Zimbra offers Open Source email server software and shared calendar for Linux and the Mac
Go Back   Zimbra :: Forums > Zimbra Collaboration Suite > Administrators

Welcome to the Zimbra :: Forums!
Welcome, if you would like to post a comment please register. We also encourage you to explore all things Zimbra with our team and members of the community.

Reply
 
LinkBack Thread Tools Search this Thread Display Modes
  #1 (permalink)  
Old 09-28-2009, 02:08 PM
New Member
 
Posts: 4
Default [SOLVED] Backup Hanging (unable to stop)

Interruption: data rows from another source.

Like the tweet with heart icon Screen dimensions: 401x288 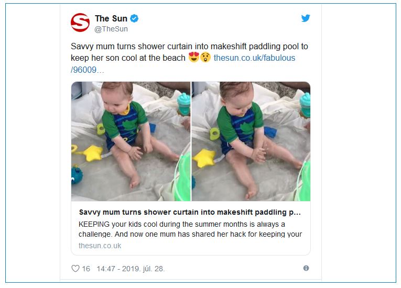click(x=75, y=269)
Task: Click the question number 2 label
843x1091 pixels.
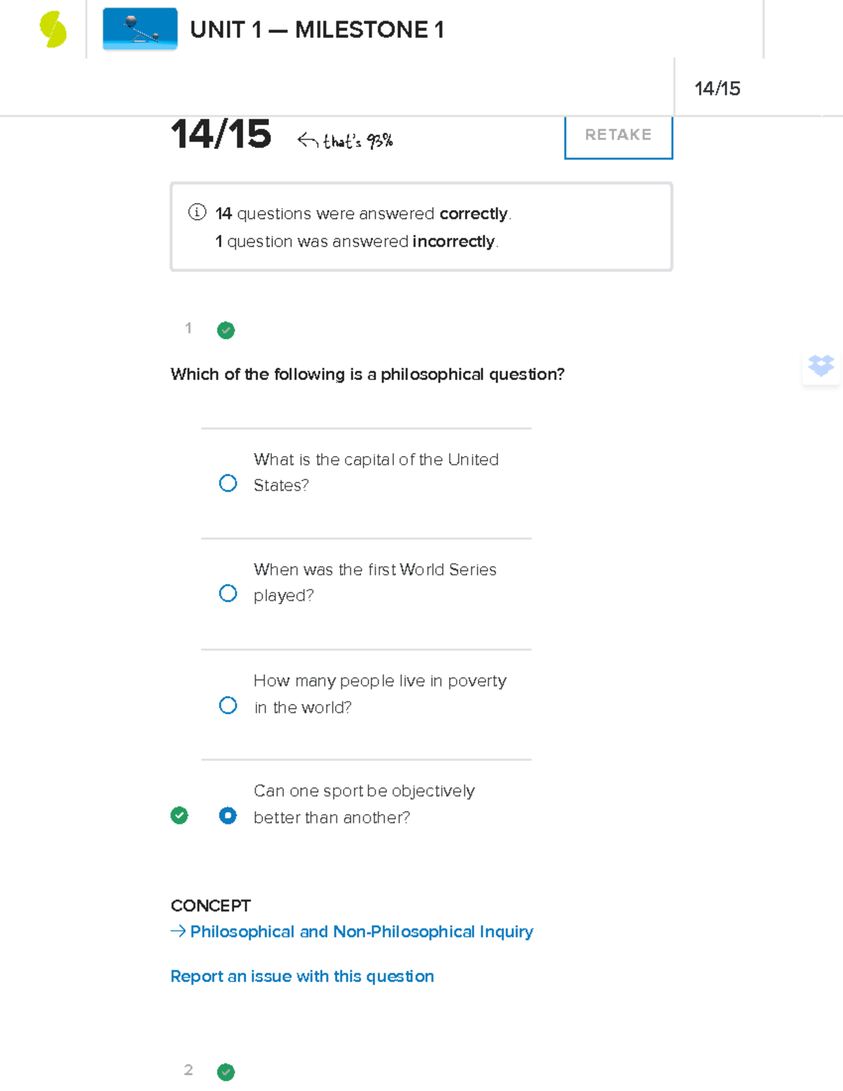Action: point(188,1071)
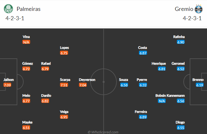The image size is (207, 134).
Task: Open the WhoScored.com watermark link
Action: (103, 132)
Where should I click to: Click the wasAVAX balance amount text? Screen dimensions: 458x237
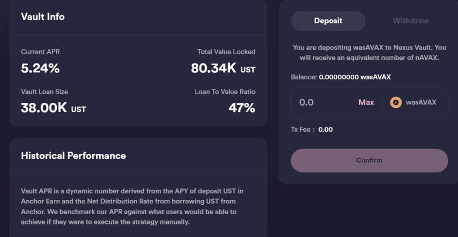pyautogui.click(x=355, y=77)
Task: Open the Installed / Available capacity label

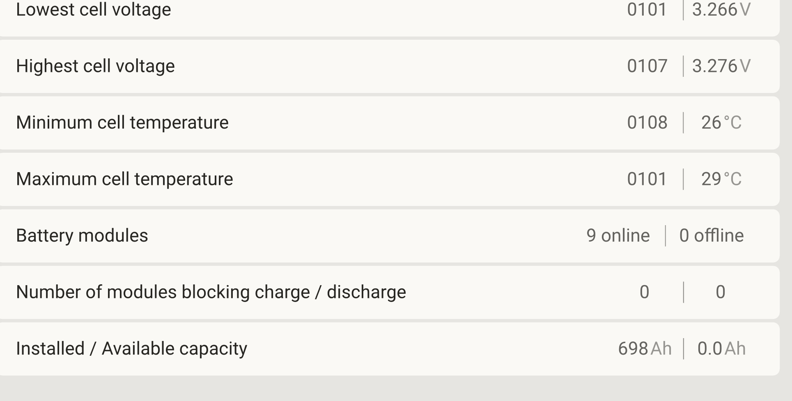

v5.0.18_GA_3011 Network Edition

So I have a backup process that seems to be hung on a single user's mailbox. I've found evidence that indicates re-indexing the mailbox will help to prevent the hang from occurring. This is complicated by the fact that the mailbox is currently locked (maintenance mode).

Running zmbackupabort does not return any errors, nor does it abort the backup. A subsequent zmbackupquery shows the backup as "in progress". Running zmbadkupabort with a debug flag show nothing additional. I've poked around in the process lists for the system and cannot determine which processes are the current running backup, I did however determine that java hates the living.

I think I have the answer to my problem, but I cant seem to find out how to stop the backup process thread without taking down the whole server (which will result in the backup being restarted and hanging again). Any suggestions, Support ticket was opened, though only one user is impacted and does not classify as a high priority case for Zimbra, due to the user who is being impacted, it is a high priority issue for my team.
Reply With Quote
  #2 (permalink)  
Old 09-30-2009, 05:55 AM
New Member
 
Posts: 4
Default

So, to follow up, restarting mailboxd released the mailbox, and allowed for the backup to be aborted. I have re-indexed the mailbox, and now am waiting for our next full backup window. Thankfully the service outage was not all that long (less than 2 minutes).

To restart mailboxd:
zmmailboxdctl restart
Reply With Quote
  #3 (permalink)  
Old 10-02-2009, 12:40 PM
Junior Member
 
Posts: 7
Default

Hey Tom - thanks very much for your follow-up post. We had the exact same problem, and your suggestions solved it for us. Appreciated.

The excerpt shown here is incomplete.